(Items from a dataset)
⟨

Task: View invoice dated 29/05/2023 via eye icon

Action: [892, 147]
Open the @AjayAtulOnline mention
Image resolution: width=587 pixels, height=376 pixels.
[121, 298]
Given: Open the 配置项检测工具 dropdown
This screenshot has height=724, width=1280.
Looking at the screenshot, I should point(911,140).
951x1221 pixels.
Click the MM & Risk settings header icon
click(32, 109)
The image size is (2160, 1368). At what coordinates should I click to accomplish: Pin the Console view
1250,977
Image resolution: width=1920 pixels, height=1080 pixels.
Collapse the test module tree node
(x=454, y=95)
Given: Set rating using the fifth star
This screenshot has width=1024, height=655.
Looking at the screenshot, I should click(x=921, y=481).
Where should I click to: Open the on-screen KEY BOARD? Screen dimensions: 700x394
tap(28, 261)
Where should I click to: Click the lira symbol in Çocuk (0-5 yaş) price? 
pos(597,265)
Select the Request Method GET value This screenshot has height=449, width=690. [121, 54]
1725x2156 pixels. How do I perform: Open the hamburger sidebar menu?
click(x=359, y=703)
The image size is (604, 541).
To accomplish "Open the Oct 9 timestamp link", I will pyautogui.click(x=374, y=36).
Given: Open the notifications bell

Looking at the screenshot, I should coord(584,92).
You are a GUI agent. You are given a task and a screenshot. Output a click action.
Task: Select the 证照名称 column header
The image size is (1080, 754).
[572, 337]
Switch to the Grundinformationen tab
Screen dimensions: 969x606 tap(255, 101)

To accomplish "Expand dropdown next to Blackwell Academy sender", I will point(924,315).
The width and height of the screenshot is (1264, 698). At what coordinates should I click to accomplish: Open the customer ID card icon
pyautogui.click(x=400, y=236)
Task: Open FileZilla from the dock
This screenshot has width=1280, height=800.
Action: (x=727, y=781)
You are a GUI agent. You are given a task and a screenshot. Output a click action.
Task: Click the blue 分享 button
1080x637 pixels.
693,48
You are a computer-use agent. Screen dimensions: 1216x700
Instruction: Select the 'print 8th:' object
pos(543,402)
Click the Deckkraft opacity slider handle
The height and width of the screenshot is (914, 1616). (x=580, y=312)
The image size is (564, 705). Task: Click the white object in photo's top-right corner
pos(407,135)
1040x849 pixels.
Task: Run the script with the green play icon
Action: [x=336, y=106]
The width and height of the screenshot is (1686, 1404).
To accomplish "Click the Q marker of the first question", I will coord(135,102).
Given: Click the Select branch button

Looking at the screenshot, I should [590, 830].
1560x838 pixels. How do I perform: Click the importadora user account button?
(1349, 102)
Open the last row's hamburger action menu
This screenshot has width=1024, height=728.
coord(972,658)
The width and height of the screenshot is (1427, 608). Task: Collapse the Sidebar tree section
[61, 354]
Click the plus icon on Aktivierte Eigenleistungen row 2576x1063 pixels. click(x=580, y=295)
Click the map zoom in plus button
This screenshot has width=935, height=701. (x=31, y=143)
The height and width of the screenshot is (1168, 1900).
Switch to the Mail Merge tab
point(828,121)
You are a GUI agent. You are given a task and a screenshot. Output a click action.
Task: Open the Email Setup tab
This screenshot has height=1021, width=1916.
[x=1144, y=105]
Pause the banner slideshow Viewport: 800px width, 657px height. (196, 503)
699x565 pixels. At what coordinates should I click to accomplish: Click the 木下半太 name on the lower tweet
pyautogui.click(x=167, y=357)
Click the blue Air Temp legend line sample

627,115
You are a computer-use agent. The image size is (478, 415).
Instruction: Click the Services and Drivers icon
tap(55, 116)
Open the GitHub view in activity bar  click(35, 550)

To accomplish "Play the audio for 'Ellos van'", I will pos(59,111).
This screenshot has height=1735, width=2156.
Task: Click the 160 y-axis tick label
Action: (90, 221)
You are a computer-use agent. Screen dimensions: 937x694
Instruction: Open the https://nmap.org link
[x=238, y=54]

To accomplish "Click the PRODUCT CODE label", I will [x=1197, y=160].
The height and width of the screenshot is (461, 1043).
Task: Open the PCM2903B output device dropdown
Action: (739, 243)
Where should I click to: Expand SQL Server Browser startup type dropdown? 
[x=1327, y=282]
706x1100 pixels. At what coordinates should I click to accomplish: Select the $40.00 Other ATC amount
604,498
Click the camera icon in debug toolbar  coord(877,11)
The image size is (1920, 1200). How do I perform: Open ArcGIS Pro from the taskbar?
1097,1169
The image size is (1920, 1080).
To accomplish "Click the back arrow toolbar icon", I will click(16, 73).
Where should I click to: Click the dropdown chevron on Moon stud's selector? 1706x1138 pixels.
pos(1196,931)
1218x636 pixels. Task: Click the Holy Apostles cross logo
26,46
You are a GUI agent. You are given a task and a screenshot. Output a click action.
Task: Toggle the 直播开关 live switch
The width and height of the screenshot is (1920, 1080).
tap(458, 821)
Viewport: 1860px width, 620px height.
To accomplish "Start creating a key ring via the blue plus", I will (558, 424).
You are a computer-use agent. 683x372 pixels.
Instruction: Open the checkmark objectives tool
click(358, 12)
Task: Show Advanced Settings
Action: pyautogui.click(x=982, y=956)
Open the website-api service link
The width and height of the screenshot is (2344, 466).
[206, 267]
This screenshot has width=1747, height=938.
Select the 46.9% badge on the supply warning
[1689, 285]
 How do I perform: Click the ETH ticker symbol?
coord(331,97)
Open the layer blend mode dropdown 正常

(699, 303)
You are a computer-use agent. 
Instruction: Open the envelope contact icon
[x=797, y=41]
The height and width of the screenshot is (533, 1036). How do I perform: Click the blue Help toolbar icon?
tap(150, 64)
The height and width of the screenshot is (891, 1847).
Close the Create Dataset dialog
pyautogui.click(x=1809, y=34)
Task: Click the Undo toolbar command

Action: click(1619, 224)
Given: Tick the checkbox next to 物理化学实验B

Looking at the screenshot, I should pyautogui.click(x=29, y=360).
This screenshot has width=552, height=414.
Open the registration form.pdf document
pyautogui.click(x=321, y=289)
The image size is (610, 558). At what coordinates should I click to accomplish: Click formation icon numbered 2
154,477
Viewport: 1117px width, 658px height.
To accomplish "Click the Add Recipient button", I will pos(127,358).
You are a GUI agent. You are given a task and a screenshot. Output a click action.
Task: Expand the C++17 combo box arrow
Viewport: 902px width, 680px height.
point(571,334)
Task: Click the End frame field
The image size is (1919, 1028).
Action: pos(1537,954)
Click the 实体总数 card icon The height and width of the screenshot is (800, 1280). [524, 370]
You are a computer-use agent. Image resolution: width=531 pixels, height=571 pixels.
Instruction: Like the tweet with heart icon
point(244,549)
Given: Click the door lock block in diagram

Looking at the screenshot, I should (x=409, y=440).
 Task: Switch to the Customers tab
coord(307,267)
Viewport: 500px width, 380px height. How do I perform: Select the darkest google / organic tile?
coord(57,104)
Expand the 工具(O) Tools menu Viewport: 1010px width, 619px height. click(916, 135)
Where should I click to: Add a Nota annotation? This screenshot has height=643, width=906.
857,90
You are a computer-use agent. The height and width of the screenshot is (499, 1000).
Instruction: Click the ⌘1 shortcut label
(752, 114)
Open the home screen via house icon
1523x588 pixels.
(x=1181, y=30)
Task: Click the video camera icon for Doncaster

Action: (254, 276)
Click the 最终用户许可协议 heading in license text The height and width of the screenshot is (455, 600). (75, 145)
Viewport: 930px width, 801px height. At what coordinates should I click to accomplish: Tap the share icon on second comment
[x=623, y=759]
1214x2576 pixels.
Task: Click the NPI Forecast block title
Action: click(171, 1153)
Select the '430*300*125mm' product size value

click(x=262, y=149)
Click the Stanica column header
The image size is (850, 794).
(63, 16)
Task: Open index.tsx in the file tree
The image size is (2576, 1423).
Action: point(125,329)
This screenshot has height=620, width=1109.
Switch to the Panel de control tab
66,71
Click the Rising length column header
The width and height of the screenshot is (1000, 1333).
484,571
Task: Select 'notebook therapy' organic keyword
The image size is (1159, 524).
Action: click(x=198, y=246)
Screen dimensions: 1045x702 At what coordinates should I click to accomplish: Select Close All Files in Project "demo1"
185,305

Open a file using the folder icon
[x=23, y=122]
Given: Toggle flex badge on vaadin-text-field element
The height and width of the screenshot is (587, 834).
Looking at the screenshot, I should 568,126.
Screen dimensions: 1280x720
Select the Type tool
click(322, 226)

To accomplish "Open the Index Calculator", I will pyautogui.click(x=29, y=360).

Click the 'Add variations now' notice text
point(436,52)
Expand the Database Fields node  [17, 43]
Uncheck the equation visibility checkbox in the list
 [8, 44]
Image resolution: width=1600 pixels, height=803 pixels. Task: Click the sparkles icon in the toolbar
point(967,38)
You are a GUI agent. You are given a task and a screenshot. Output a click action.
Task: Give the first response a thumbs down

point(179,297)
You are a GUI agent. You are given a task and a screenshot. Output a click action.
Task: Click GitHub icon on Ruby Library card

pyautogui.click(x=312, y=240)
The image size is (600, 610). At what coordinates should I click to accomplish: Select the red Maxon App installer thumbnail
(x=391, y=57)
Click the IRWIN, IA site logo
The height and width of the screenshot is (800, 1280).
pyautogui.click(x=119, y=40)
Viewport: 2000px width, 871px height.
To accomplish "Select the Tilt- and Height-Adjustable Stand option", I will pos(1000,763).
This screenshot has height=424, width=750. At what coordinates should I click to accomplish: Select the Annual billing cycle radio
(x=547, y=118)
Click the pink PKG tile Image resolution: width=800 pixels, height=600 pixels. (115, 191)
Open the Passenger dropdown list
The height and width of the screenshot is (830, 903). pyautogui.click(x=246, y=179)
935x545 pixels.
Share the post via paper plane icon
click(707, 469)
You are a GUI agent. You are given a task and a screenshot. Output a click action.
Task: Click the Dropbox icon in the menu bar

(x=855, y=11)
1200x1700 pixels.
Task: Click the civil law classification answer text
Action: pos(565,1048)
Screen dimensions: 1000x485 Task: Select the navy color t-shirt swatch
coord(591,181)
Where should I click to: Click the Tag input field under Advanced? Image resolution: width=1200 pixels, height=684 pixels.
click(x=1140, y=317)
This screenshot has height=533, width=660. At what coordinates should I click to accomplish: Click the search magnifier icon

⟩

▸ Task brief
Reproduce the items verbatim, from the first line through the line containing "Looking at the screenshot, I should coord(584,92).", inclusive.

▸ Exercise response
Task: View invoice dated 29/05/2023 via eye icon

Action: [892, 147]
Open the @AjayAtulOnline mention
Image resolution: width=587 pixels, height=376 pixels.
[121, 298]
Given: Open the 配置项检测工具 dropdown
This screenshot has height=724, width=1280.
Looking at the screenshot, I should point(911,140).
951x1221 pixels.
Click the MM & Risk settings header icon
click(32, 109)
The image size is (2160, 1368). At what coordinates should I click to accomplish: Pin the Console view
1250,977
Image resolution: width=1920 pixels, height=1080 pixels.
Collapse the test module tree node
(x=454, y=95)
Given: Set rating using the fifth star
This screenshot has width=1024, height=655.
Looking at the screenshot, I should click(x=921, y=481).
Where should I click to: Open the on-screen KEY BOARD? Screen dimensions: 700x394
tap(28, 261)
Where should I click to: Click the lira symbol in Çocuk (0-5 yaş) price? 
pos(597,265)
Select the Request Method GET value This screenshot has height=449, width=690. [121, 54]
1725x2156 pixels. How do I perform: Open the hamburger sidebar menu?
click(x=359, y=703)
The image size is (604, 541).
To accomplish "Open the Oct 9 timestamp link", I will pyautogui.click(x=374, y=36).
Given: Open the notifications bell

Looking at the screenshot, I should coord(584,92).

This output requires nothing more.